This course will take a multi-disciplinary perspective on the impact of digital technologies on the lives of children, taking insights from sociology, psychology and communications science to understand the changes technologies bring to children’s lives and how children deal with these changes, as well as to reflect on how these changes impact on their fundamental rights as laid down in the CRC. It will provide students with an introduction into the CRC and current debates on child rights to set the stage for a more in-depth analysis of child rights in light of digital technologies. It will critically reflect on the role of various child rights, such as the right to privacy and personal data protection, the right to protection against violence and abuse, the right to information and freedom of expression, the right to education and the right to personal development and play, in both protecting and empowering children. Moreover, it will reflect on ways to involve children themselves in fleshing out digital child rights in a more meaningful by taking account of their experiences and perceptions.
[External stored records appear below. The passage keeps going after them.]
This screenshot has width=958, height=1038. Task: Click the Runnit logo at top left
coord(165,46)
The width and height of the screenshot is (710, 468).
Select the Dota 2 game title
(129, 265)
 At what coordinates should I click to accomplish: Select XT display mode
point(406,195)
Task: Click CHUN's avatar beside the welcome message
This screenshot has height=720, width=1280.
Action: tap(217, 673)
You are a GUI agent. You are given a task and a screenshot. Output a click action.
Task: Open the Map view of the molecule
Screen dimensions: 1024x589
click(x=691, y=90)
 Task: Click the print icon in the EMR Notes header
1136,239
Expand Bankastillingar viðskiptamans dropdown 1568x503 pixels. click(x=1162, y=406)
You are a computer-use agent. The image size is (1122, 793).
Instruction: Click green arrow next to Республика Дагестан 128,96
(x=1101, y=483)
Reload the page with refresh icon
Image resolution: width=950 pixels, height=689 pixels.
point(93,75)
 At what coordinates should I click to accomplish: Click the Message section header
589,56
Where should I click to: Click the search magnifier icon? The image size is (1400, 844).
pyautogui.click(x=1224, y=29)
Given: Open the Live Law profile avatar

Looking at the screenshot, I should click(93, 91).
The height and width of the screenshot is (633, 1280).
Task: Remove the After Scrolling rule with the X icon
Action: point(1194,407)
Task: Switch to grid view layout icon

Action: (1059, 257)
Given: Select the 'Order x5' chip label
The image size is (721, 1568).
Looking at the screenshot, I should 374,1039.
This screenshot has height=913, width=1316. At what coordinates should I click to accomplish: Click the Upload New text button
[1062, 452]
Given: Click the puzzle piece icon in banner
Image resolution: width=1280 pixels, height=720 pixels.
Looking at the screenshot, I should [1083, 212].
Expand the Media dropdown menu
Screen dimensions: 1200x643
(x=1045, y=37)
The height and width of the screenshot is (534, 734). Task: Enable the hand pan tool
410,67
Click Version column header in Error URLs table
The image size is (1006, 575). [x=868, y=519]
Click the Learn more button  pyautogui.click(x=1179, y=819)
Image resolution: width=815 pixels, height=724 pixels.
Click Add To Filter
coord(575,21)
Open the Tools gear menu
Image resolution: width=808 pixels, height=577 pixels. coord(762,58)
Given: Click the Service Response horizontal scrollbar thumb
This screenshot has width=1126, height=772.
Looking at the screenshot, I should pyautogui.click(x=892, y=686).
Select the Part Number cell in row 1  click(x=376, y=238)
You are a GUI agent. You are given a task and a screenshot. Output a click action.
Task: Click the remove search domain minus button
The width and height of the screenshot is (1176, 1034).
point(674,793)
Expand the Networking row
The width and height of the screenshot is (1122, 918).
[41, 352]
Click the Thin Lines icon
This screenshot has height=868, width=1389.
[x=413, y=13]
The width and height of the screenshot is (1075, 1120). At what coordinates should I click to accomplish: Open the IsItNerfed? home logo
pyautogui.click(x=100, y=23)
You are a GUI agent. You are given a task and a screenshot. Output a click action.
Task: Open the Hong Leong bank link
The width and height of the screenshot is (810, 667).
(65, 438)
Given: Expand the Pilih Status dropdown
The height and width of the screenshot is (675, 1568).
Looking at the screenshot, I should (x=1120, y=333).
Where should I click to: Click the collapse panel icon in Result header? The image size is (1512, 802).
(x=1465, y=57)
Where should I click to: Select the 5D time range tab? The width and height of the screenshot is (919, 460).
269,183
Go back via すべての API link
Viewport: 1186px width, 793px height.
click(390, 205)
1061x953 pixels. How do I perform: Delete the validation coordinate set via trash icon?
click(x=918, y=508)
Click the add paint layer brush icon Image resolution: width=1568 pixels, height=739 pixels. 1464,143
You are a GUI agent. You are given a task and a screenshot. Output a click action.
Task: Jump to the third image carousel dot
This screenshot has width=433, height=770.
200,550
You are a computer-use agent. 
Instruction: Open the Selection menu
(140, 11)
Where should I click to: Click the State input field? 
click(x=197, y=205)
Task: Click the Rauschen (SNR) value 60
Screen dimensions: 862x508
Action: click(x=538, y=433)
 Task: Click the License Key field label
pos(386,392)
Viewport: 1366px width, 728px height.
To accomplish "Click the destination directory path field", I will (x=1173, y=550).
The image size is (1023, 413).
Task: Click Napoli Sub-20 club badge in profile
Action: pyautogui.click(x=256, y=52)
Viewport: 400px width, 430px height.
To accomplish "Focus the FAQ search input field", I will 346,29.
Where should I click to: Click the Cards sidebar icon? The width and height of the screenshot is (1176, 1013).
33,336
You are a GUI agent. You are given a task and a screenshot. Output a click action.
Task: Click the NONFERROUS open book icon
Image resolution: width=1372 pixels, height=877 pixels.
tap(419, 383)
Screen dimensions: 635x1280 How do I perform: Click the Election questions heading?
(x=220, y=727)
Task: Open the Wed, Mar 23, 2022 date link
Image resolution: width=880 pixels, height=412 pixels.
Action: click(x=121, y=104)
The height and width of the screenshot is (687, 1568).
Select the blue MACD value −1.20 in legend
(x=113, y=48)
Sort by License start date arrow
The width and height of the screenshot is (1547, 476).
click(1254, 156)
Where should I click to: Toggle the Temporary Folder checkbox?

Students will acquire extensive knowledge on the CRC framework and its relation to emerging and converging digital technologies.
Students will acquire knowledge on how child rights law pertains to theories on cyber-regulation and how law dynamically interacts with others modes of regulation, like technological, social and private regulation.
Students will acquire knowledge on the interdisciplinary character of debates in the domains of child rights and digital technologies and the roles of the various relevant disciplines in legal, ethical and social issues that arise in relation to children and digital technologies.
Students will acquire meaningful insights in how technology influences societal developments and, thus, challenges the law as well as in the extent to which law can deal with particular social issues.
Academic skills and attitude
- Students will further develop writing, argumentation and presentation skills by actively participating in classroom debates, systematically researching relevant legal questions, and defending statements, both orally and/or in writing, and by presenting their findings.
The following achievement levels apply with regard to the course:
Knowledge: students that have successfully completed this course will be able to position digital child rights in a theoretical legal, regulatory, and, to a certain extent, interdisciplinary context and have gained comprehensive insights in current problems in light of emerging digital technologies, the role of fundamental child rights in dealing with these problems, and how law, in particular child rights law, interrelates with other modes of regulation (e.g., technological and private regulation).
Academic skills and attitude: students that have successfully completed this course will be able to analyze socially and theoretically relevant legal and ethical questions concerning children, child rights and digital technologies; to systematically, coherently and concisely discuss relevant legal issues, both in writing and orally; and to constructively discuss in writing the written work of their fellow students.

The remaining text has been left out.